• **Metin Bölümü**:
━━━━━━━━━━━━━━━━━━━━━━━━━━━━━━

Acaba İslam’da zorlama, baskı var mı?
Mesela bir kimse inanmadığı için ya da dinden döndüğü için öldürülür mü?
Mürtet olduğu gerekçesiyle katli vacip olur mu?
İnanmıyor diye kafası kesilir mi?
Namaz kılmıyor diye kırbaç mı vurulur veya kadınlar başını örtmüyor diye evden dışarı çıkarılmaz mı?
Başı açık gezenler olursa onlara sürgün veya para cezası mı verilir?
Bunlar din adına etrafta gördüğümüz uygulamalar. Mesela Irak’ta ve Suriye’de İŞİD adlı örgüt işgal edip ele geçirdiği Musul’da İslam Devleti ilan etti. Bu saydığım uygulamaları bir bir hayata geçirdi. İslamiyet böyle istiyor, Kur’an-ı Kerim’de böyle yazıyor, Peygamberimiz böyle yapmış dediler. Ezidîleri, Müslüman değiller diye katlettiler. Köylerini basarak kadınlarını esir aldılar. Onları cariye yapıp pazarlarda sattılar. Şiî, Rafizî, Alevî, Nusayrî diye insanların kafasını kestiler. İlan ettikleri yönetim biçimine göre camiye gitmeyenleri, namaz kılmayanları kırbaçladılar. Kadınların sadece başörtüsü değil, peçe de takması gerektiğini söylediler ve ‘’hiçbir kadın örtüsüz dışarı çıkmayacak’’ dediler. Çarşıda balık satan kadını eldiven giymediği için eli, teni görünüyor diye öldürdüler. Bütün bunlar yaşanmış olaylardır. Bir dinî diktatörlük kurdular ve buna ‘’İslam Devleti’’ dediler. Bunları Allah-Resul-Muhammed bayrağının altında yaptılar.
Bunlar gerçekten İslam’da var mı? Kur’an’da yazıyor mu? İslam bir dinî diktatörlük mü öngörüyor? Eğer öyleyse Peygamber Medine’de bunların hiç birisini niye yapmadı? 18 tane Yahudi Kabilesi ile anlaşma yaparak ortak sözleşme imzaladı, birlikte hareket etti. Daha sonra bu Yahudi Kabilelerinden üç tanesi anlaşmayı bozdu. Anlaşmayı bozduklarından dolayı da herhangi bir katliam falan olmadı. Hz. Muhammed’in 600 Yahudi’nin kafasını kestiği, Medine’nin çukurlarına doldurduğu, kadınlarını esir ettiği, cariye yaptığı tarzındaki iddiaların tamamı asılsızdır. Bu asılsız iddialar ilk olarak Peygamberin ölümünden 148 yıl sonra, İbn İshak adlı tarihçinin kitabında geçmiştir ve oradan yayılmıştır. 148 yıl boyunca Müslümanlar böyle bir olayı bilmiyordu. Sadece 3 tane Yahudi Kabilesi anlaşmayı bozdukları için sözleşmeden ayrıldılar ama geri kalan Yahudiler anlaşmaya devam etti.

━━━━━━━━━━━━━━━━━━━━━━━━━━━━━━

• **Verilen Bilgiler**:
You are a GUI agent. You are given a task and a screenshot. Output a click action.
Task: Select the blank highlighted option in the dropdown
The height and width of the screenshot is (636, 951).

━━━━━━━━━━━━━━━━━━━━━━━━━━━━━━

• **Alıştırmalar**:
**1.** Metin bölümünde, İŞİD'in hangi gruplardan oldukları gerekçesiyle insanların kafasını kestiği belirtiliyor? Bu grupların adlarını sıralayın.
**2.** Metin bölümüne göre asılsız iddialar ilk olarak kimin kitabında geçmiştir?
**3.** Metin bölümünü "Mürtet olduğu gerekçesiyle" sözlerinin bulunduğu yerden başlayıp "dışarı çıkarılmaz mı?" sözlerinden sonra durarak yeniden yazın; "kırbaç" ifadesini "sopa" olarak değiştirin.
Liste bu çalışmada hiçbir işe yaramaz.

• **Görev Çözümleri**:
**1.** Şiî, Rafizî, Alevî, Nusayrî

**2.** İbn İshak adlı tarihçinin kitabında.

**3.**
Mürtet olduğu gerekçesiyle katli vacip olur mu?
İnanmıyor diye kafası kesilir mi?
Namaz kılmıyor diye sopa mı vurulur veya kadınlar başını örtmüyor diye evden dışarı çıkarılmaz mı?